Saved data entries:
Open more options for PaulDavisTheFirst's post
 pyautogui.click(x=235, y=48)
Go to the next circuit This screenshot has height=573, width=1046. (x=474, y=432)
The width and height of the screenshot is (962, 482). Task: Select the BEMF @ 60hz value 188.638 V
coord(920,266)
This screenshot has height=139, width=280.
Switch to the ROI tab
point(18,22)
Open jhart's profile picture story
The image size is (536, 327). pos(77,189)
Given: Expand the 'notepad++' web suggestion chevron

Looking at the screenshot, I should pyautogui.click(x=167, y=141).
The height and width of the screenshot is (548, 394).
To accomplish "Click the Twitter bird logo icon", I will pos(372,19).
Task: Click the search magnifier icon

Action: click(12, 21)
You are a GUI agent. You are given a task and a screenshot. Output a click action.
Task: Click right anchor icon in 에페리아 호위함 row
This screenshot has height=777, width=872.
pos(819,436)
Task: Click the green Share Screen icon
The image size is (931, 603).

- _What is needed_:
How many lines in the records above contain the string "icon", with case counting? Reply with only the number.

- _Solution for this problem_:
4